Ireland - the scale of economic downturn in the 'Celtic Tiger'

Most attention in the international financial crisis has naturally been focussed first on the situation in the largest economies (US, China, Japan, Germany, India) and, after that, on the extremely severe problems in a number of developing countries and in parts of Eastern and South Eastern Europe – with, for example, a decline of GDP in the Slovak Republic of 11.4% up to the end of the first quarter of 2009 and a decline of GDP in Turkey of 13.7% to the same period. Insufficient international attention has therefore been given to the situation in Ireland – that is the southern 26-county state - for many years referred to as the ‘Celtic Tiger’ on the basis of its rapid growth.

The economic crisis in Ireland has been referred to as similar to that of Iceland with the difference of one letter and six months. This comparison, however, actually understates the scale of downturn in Ireland’s overall productive economy. The fall in Ireland’s GDP, 9.6% by the first quarter of 2009 compared to its peak level, is significantly worse than Iceland’s – where GDP has only dropped by 4.4% since its peak. Indeed, apart from the Slovak Republic and Turkey, the decline in Ireland’s economy is the worst for any OECD country.

There are also very specific features of the economic crisis in Ireland. First, the economic downturn in Ireland started much earlier than in other countries. The European Union’s GDP peaked in the first quarter of 2008 – that is before the international financial crisis commenced. But Ireland’s GDP peaked in the first quarter of 2007 and then started to decline. Ireland’s economy has therefore been shrinking for two years. The international financial crisis therefore clearly did not cause Ireland’s recession, although of course it greatly worsened it. In Ireland the international financial crisis affected an economy that was already moving downwards.

Second, unlike most other countries, the financial crisis has scarcely affected Ireland’s trade. The decline in Ireland’s exports of goods of services, up to the most recent figures for the first quarter of 2009, is 4.5% - evidently extremely mild compared to the comparable figures for the US of minus 14.7%, the UK of minus 17.3%, Germany minus 17.5% or Italy minus 22.1%.

Instead the downturn in Ireland has been concentrated in an extremely severe collapse in investment.
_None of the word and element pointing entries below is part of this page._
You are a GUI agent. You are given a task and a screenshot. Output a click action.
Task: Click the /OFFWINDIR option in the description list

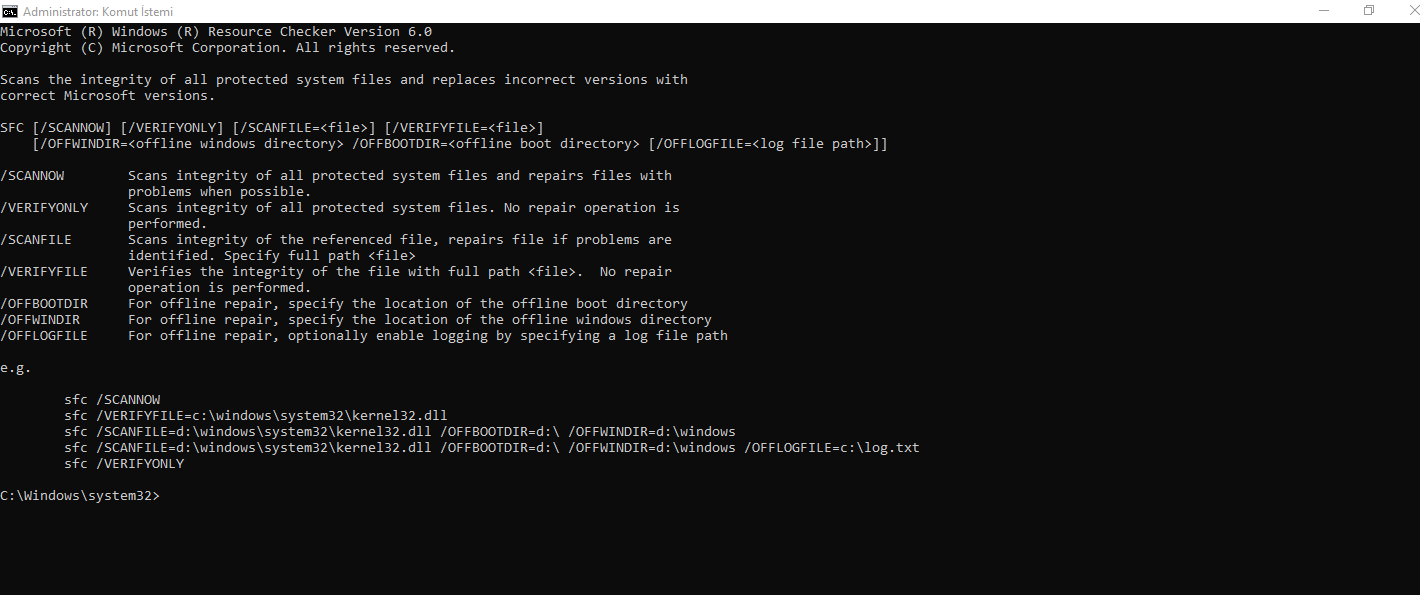point(40,320)
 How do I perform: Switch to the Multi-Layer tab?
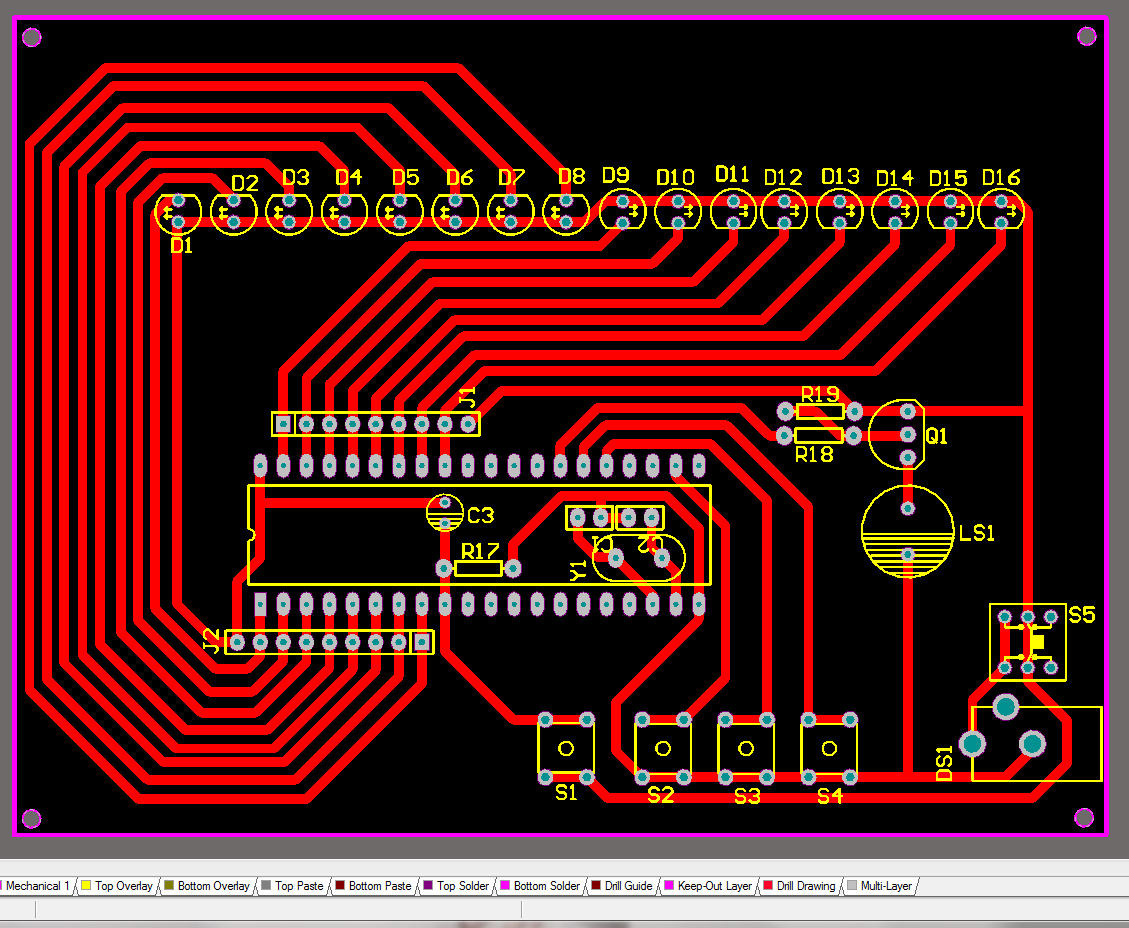[880, 886]
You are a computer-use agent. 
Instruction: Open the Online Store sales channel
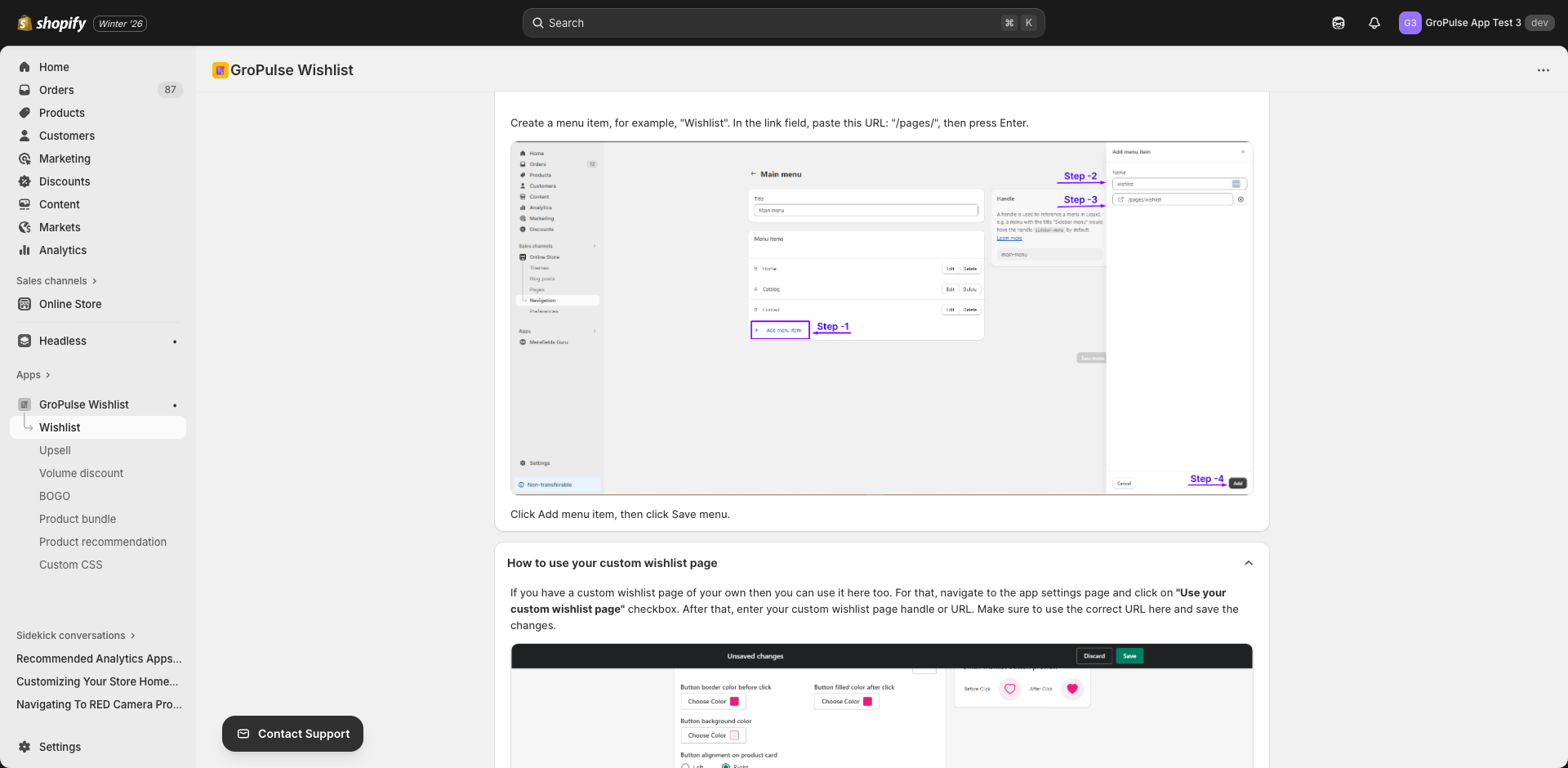point(69,304)
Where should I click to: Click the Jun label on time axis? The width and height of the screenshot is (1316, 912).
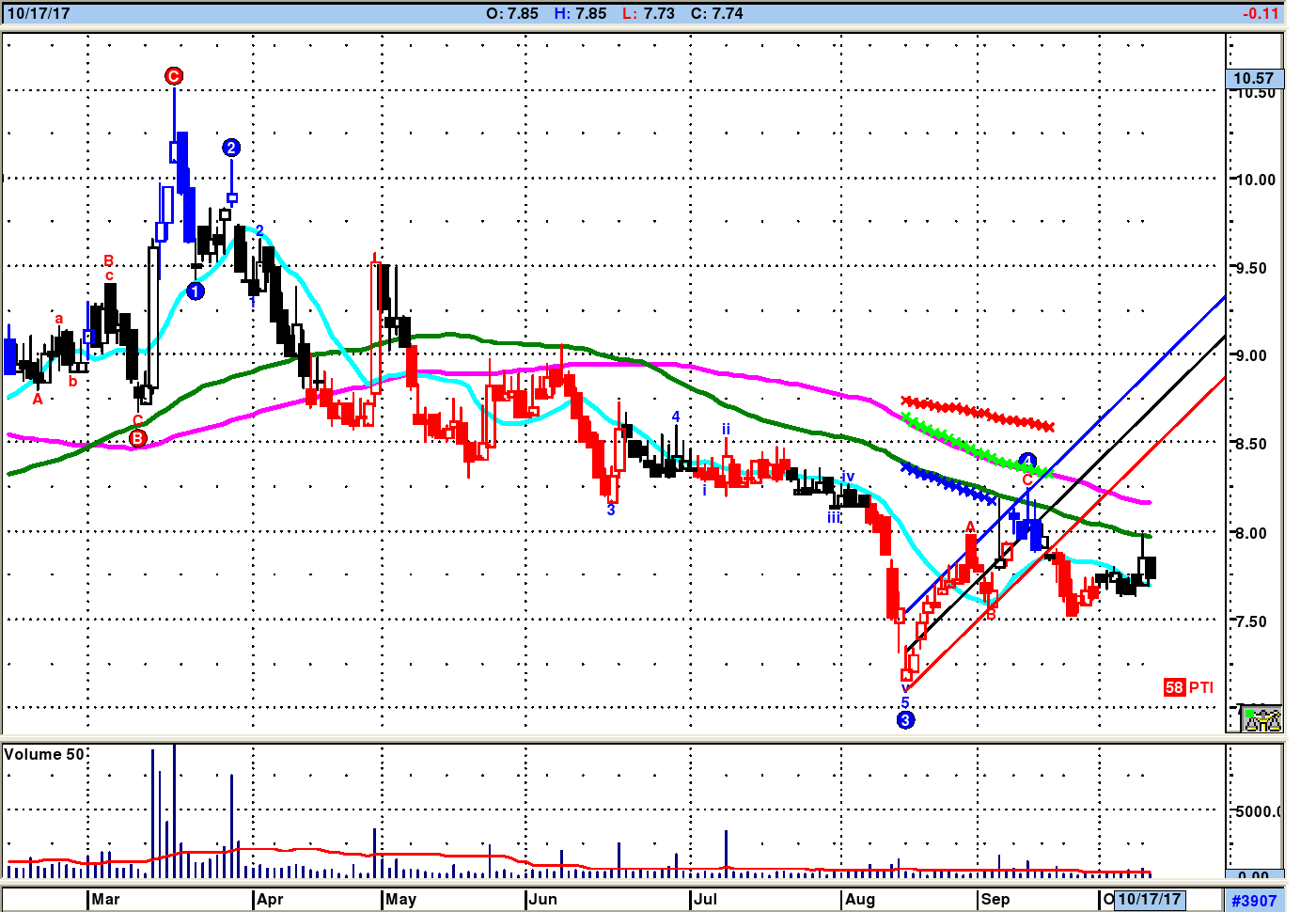[x=542, y=900]
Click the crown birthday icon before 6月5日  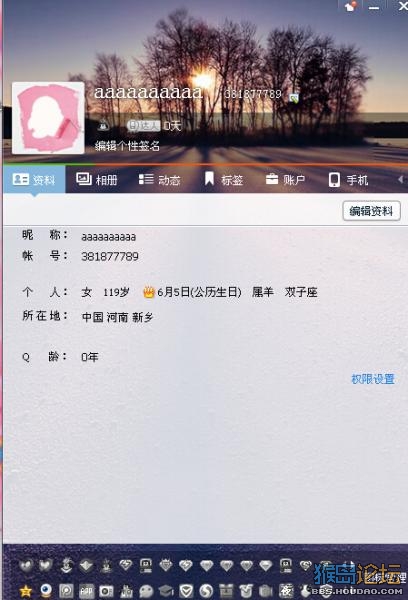click(149, 292)
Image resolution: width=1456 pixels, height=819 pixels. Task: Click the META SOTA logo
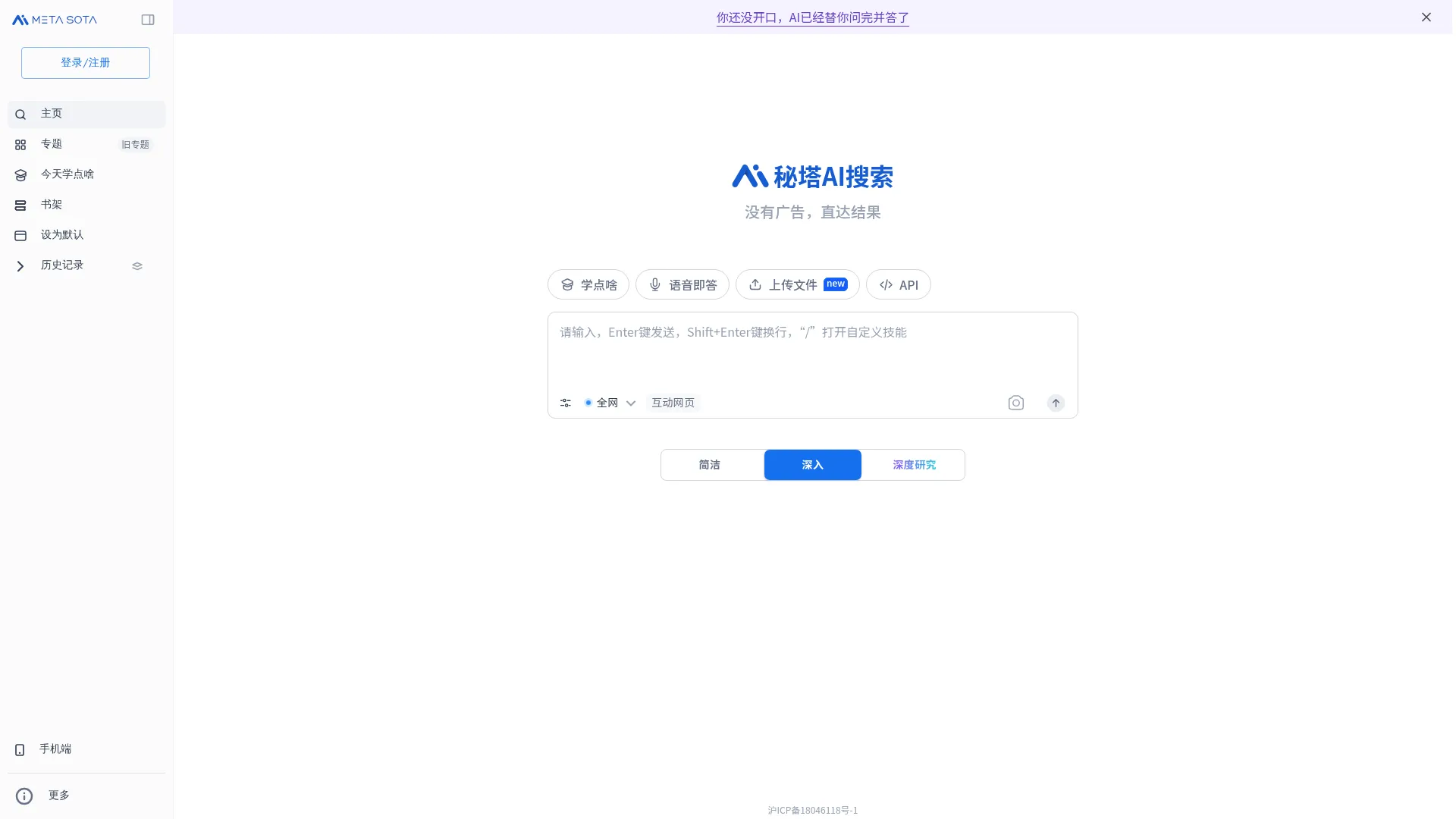point(53,20)
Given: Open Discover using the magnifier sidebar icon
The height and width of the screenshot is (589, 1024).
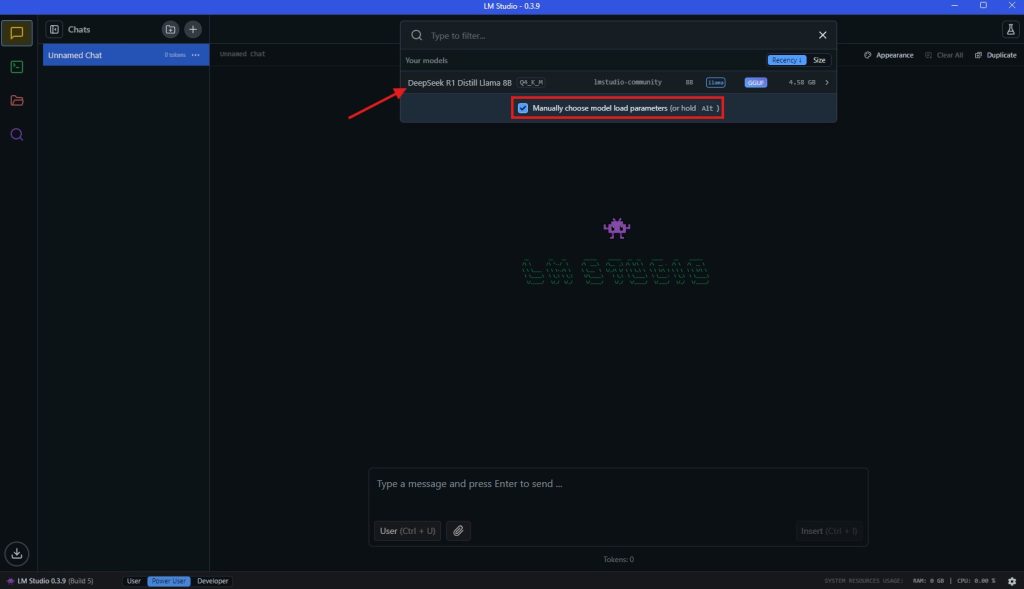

Ireland’s gross domestic fixed capital formation, by the first quarter of 2009, had fallen by a 42.9% compared to its peak in the first quarter of 2007. To give a scale of comparison the equivalent fall in Germany from the peak level has been 11.4%, in the UK 14.7%, and in the US by 14.7%.

The decline in investment in Ireland has been by far the worst in any OECD country except for Iceland (where, due to the disintegration of the financial system, investment had fallen by over sixty per cent).

These trends in Ireland's economy are shown in Figure 1.

Figure 1

09 07 30 Components of GDP

In order to give an indication of the scope of the fall in Ireland's investment Figure 2 shows the percentage decline of investment in the G7 as a whole since its peak in the first quarter of 2007, the decline in investment in Ireland in the same period, and, for comparison, the decline in investment in the US at the beginning of the Great Depression in 1929 - as there are no quarterly GDP figures for the US in 1929 it has been assumed for illustration that the annual decline in that period was spread evenly throughout the year.

It may be seen that the scale of investment decline in Ireland is far closer to the US in 1929 than it is to the decline in the G7 in the current recession - the fall in fixed investment in the US in 1929-31 was -47.6% compared to the fall in a similar two year period in Ireland in this downturn of 42.9%. For comparison the fall in investment in the G7 in this recession in the same period was 13.4%.

The decline in investment in Ireland is, therefore, without exaggeration, of 1929 proportions.

Figure 2

09 07 30 Ireland cf US 1929

The result of this, as may be seen in Figure 3, is that the proportion of investment in Ireland's GDP has fallen precipitately from a peak of 28.5% of GDP in the fourth quarter of 2005 to only 15.3% of GDP in the first quarter of 2009.